Cassandra-Specific Remediation
Remediating Shellshock in Cassandra requires eliminating the use of vulnerable Bash patterns and securing all command execution paths. Here are concrete, Cassandra-focused fixes:
1. Avoid Shell Invocation in UDFs and Triggers
Replace any shell-script-based UDFs with pure Java implementations. For example, if a UDF currently calls an external script:
// Vulnerable Java UDF that executes a shell
public class VulnerableUDF implements UDF {
public String evaluate(String input) {
try {
String[] cmd = {"bash", "-c", "process.sh " + input};
// This inherits environment variables, including malicious ones
Process p = Runtime.getRuntime().exec(cmd);
// ...
} catch (Exception e) {}
}
}Rewrite it to use direct Java logic or safe ProcessBuilder without Bash:
// Fixed UDF using ProcessBuilder with explicit arguments
public class SafeUDF implements UDF {
public String evaluate(String input) {
try {
List cmd = Arrays.asList("/usr/bin/python3", "/safe/process.py", input);
ProcessBuilder pb = new ProcessBuilder(cmd);
// Clear environment or set explicitly
pb.environment().clear();
pb.environment().put("SAFE_VAR", "value");
Process p = pb.start();
// ...
} catch (Exception e) {}
}
} 2. Patch Bash and Harden Nodetool
Ensure all nodes run a Bash version patched for Shellshock (≥ 4.3 patch 25). For nodetool, avoid passing user-controlled data via environment variables. If you have custom wrappers around nodetool, modify them to use argument arrays:
#!/usr/bin/env bash
# Vulnerable wrapper
export CASSANDRA_CONF="$1"
nodetool "$2"
# Fixed wrapper (no environment export)
CASSANDRA_CONF="$1" shift
/usr/bin/nodetool -Dcassandra.config="$CASSANDRA_CONF" "$@"3. Secure API Gateways and Admin Tools
Any API that triggers system commands must sanitize inputs. Use allowlists for commands and arguments. In a Spring Boot admin API:
@PostMapping("/run-nodetool")
public String runNodetool(@RequestParam String command) {
// Allowlist commands
Set allowed = Set.of("status", "netstats", "info");
if (!allowed.contains(command)) {
throw new IllegalArgumentException("Invalid command");
}
// Use ProcessBuilder without shell
ProcessBuilder pb = new ProcessBuilder("nodetool", command);
// Do not set environment from request
return execute(pb);
} 4. Audit and Monitor
Use middleBrick's continuous monitoring (Pro plan) to rescan APIs after changes. Integrate the GitHub Action to fail builds if new Shellshock risks are introduced. For existing deployments, run a one-time scan with the CLI:
middlebrick scan https://api.example.com/nodetool --output json > report.jsonReview findings in the dashboard for any Input Validation or Unsafe Consumption issues related to command execution.
FAQ
- Q: Can Shellshock affect Cassandra even if I don't use Bash directly?

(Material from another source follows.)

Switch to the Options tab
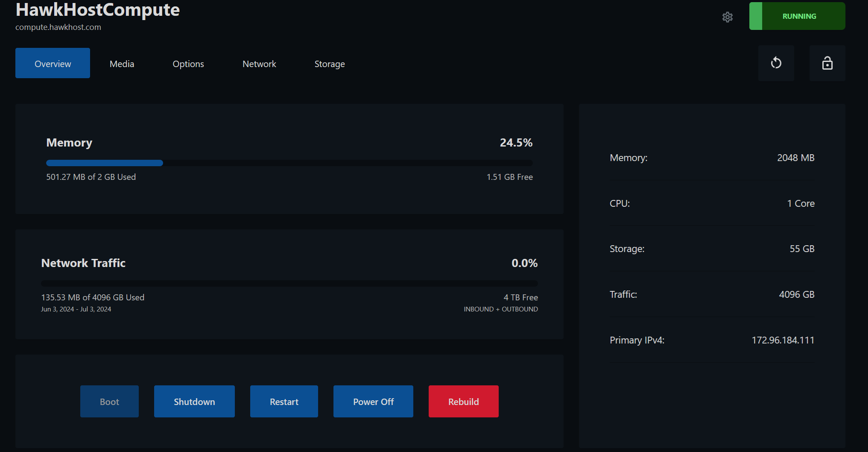This screenshot has height=452, width=868. pos(188,64)
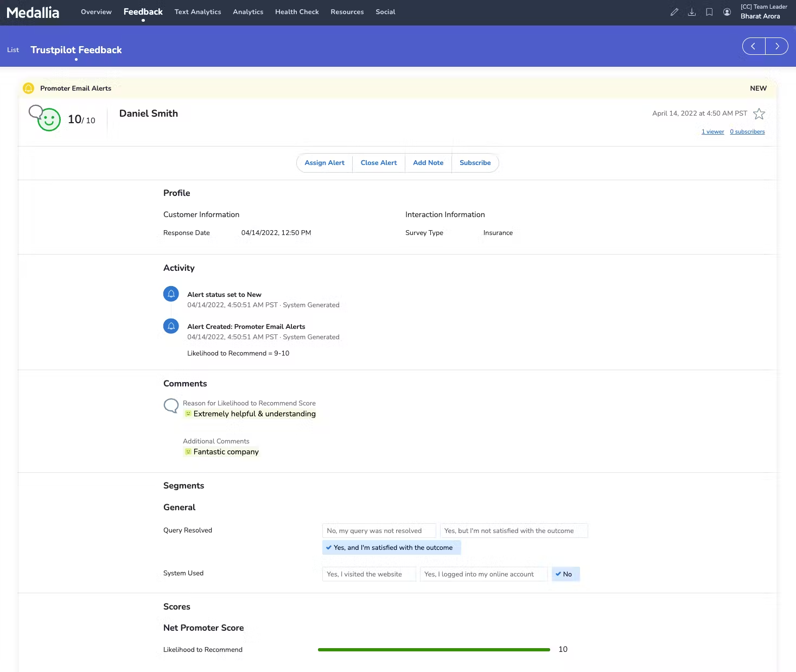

A: Yes. Many system tools (includingnodetooland custom scripts) are Bash shell scripts. If your application or API passes untrusted data to these tools via environment variables, the vulnerability can be triggered indirectly. Always assume any Bash-invoked process is a potential vector. - Q: How does middleBrick detect Shellshock in a black-box scan without credentials?
A: middleBrick sends crafted payloads that attempt to invoke a Bash function definition via environment variables (e.g., in HTTP headers or JSON fields). It then monitors for out-of-band callbacks (like DNS or HTTP requests) or anomalous response content that indicates command execution. This active probing works on unauthenticated endpoints that might trigger system commands.